Emergence in LLMs: A Comprehensive Research Summary

por | 12 mayo, 2026

Executive Summary

Research on large language models (LLMs) has uncovered a phenomenon that defies conventional theoretical expectations: the abrupt appearance of sophisticated cognitive capabilities — such as multi-step reasoning, deep contextual understanding, and functional code generation — when models cross certain computational scale thresholds. This phenomenon, termed emergent abilities by Wei et al. (2022), raises fundamental questions that transcend disciplinary boundaries.

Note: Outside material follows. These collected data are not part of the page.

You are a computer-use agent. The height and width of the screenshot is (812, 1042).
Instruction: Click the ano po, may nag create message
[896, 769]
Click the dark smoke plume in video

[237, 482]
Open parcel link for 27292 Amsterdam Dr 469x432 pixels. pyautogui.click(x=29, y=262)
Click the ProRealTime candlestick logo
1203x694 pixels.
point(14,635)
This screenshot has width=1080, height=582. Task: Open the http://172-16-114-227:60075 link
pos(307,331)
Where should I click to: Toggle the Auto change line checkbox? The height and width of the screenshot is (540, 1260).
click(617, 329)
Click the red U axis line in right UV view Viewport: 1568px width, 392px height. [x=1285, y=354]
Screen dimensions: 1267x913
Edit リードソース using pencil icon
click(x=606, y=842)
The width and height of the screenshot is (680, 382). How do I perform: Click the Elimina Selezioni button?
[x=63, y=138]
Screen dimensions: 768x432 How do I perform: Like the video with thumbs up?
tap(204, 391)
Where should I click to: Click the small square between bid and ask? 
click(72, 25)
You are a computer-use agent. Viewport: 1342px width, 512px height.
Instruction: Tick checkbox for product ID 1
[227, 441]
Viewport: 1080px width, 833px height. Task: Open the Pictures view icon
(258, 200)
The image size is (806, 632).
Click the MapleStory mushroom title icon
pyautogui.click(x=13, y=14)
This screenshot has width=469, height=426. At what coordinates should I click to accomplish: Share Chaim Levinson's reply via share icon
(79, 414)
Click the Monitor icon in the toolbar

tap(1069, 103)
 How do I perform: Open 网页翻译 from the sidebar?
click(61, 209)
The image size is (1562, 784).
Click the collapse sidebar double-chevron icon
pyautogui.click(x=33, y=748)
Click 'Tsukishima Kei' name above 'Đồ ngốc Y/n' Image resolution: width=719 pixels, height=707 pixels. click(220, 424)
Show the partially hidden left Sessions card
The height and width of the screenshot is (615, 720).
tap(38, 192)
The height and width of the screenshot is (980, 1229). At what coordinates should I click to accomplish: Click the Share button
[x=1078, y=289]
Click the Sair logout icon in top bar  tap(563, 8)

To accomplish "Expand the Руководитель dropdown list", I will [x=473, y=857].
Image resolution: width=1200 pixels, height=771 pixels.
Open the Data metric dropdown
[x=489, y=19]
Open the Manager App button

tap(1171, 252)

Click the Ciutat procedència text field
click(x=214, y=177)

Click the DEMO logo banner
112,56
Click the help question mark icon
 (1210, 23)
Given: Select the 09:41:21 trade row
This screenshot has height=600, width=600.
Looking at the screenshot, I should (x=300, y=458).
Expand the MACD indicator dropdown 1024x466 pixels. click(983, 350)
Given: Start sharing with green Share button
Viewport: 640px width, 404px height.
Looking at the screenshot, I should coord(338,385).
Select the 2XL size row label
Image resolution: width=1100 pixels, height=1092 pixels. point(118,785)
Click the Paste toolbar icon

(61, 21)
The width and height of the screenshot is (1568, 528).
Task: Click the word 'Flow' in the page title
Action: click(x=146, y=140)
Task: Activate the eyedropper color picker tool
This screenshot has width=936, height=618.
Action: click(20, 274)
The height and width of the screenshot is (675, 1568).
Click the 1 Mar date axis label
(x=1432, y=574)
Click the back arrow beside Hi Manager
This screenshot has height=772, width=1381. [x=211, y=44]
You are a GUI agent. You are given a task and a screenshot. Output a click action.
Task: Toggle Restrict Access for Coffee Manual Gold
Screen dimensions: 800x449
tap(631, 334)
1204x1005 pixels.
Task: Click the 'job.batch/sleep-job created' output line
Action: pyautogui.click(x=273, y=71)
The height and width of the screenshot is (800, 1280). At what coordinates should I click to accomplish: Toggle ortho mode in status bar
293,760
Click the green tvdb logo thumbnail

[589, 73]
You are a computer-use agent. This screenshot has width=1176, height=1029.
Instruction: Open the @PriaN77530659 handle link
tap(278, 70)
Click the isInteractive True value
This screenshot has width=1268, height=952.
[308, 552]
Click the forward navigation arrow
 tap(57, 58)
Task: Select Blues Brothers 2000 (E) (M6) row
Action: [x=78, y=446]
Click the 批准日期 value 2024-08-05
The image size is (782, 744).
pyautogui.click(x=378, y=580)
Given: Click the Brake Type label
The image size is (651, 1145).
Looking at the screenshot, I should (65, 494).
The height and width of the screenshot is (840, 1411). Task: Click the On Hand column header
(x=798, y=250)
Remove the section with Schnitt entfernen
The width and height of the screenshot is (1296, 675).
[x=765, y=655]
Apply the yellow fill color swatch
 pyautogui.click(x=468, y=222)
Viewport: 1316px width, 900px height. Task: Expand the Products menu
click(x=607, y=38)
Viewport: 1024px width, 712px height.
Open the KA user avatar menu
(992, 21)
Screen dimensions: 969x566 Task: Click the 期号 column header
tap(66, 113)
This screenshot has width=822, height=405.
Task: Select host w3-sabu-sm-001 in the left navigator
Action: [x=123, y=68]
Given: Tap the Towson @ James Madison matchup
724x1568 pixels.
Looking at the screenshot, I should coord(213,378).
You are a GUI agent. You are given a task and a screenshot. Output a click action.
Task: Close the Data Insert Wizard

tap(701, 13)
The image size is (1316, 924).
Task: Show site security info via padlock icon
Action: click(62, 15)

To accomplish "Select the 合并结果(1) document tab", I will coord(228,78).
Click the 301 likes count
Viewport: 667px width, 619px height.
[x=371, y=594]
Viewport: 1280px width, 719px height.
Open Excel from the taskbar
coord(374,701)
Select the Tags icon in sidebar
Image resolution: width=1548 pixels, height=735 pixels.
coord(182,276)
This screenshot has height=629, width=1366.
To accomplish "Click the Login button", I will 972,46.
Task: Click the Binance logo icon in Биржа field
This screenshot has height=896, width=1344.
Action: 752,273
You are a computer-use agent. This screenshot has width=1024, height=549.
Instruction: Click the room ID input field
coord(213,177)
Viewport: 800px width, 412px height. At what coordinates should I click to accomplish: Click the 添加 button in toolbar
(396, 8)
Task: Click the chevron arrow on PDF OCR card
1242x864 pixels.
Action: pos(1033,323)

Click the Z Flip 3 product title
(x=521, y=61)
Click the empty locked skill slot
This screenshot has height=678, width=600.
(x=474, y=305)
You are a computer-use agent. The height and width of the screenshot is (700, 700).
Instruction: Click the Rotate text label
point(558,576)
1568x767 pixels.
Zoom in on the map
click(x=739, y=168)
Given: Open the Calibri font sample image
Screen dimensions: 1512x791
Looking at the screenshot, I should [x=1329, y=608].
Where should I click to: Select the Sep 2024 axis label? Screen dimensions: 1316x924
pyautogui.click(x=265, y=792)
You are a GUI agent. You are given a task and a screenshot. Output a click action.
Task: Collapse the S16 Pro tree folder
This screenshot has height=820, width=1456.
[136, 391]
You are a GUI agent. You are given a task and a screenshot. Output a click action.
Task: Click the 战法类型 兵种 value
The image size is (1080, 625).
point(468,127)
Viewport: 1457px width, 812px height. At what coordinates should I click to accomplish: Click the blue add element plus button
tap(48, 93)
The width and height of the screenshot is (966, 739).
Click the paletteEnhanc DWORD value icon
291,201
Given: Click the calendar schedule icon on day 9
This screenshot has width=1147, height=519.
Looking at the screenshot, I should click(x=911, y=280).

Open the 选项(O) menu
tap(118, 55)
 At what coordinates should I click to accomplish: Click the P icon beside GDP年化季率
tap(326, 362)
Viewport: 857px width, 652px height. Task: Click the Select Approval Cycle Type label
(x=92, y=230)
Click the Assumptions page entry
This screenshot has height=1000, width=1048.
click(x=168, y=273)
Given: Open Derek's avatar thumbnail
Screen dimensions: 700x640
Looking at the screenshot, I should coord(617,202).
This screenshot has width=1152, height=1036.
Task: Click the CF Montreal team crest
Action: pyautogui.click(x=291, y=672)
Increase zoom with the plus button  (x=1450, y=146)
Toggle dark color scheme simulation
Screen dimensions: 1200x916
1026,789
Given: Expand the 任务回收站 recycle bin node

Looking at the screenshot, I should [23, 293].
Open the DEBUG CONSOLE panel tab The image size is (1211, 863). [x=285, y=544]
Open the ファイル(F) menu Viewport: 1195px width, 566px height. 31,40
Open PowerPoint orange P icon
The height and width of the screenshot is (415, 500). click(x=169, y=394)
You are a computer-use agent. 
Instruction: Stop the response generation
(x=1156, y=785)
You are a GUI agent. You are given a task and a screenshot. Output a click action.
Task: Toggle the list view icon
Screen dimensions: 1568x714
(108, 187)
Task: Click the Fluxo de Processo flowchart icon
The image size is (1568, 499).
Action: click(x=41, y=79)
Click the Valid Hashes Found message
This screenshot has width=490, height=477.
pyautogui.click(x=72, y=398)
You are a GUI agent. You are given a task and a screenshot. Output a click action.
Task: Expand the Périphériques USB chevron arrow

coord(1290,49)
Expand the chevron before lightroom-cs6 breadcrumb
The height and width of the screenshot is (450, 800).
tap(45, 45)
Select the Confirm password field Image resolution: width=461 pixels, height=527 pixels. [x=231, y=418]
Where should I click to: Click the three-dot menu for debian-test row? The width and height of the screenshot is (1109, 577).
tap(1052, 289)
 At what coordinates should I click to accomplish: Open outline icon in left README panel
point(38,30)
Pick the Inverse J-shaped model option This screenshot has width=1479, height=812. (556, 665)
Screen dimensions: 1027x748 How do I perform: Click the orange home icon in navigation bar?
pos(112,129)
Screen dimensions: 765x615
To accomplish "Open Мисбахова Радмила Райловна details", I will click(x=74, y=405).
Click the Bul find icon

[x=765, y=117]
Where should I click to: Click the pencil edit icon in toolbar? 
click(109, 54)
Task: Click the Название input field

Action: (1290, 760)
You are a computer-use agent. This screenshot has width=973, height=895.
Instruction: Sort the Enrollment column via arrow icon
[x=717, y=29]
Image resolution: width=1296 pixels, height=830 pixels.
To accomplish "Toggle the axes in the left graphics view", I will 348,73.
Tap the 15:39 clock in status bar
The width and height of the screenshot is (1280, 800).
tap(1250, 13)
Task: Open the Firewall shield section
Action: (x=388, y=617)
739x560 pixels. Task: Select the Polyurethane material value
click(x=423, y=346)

1. Theoretical Framework: Simulation Hypothesis and Digital Physics

1.1 Bostrom’s Simulation Trilemma

Nick Bostrom, philosopher at the University of Oxford, formulated his celebrated simulation argument in 2003. Structured as a trilemma with three mutually exhaustive propositions: (1) it is unlikely that civilizations similar to humans will reach the computational capacity to simulate realities with a level of detail that includes conscious minds; (2) if such civilizations exist, they probably would create many simulations, so the number of simulated minds would significantly exceed non-simulated minds; (3) we, with high probability, are one of those simulated minds. At least one of the three must be false (Bostrom, 2003).

1.2 Digital Physics: Zuse, Wheeler, Fredkin, and Lloyd

Konrad Zuse proposed in 1969 that the universe itself could be a giant computational system. John Archibald Wheeler developed the phrase «It from Bit» — every physical entity emerges from binary information. Edward Fredkin developed the Finite Nature Hypothesis, arguing that all physical evolution is a computational process. Seth Lloyd proposed that the universe is a giant quantum computer, with a computational capacity of approximately 1090 bits of information (Lloyd, 2006).

1.3 Stephen Wolfram and Computational Irreducibility

Stephen Wolfram introduced the concept of computational irreducibility: some computational systems are irreducible — there is no way to predict their behavior without simulating each step of the computation. His work on cellular automata demonstrates how simple rules produce extraordinary emergent complexity (Wolfram, 2002).

1.4 Max Tegmark’s Mathematical Universe Hypothesis (MUH)

Max Tegmark proposed that «Our external physical reality is a mathematical structure.» This does not merely mean the universe can be described by mathematics — the universe literally is a mathematical structure. Tegmark proposes a four-level taxonomy of multiverses, culminating in Level IV where all mathematical structures physically exist (Tegmark, 2014).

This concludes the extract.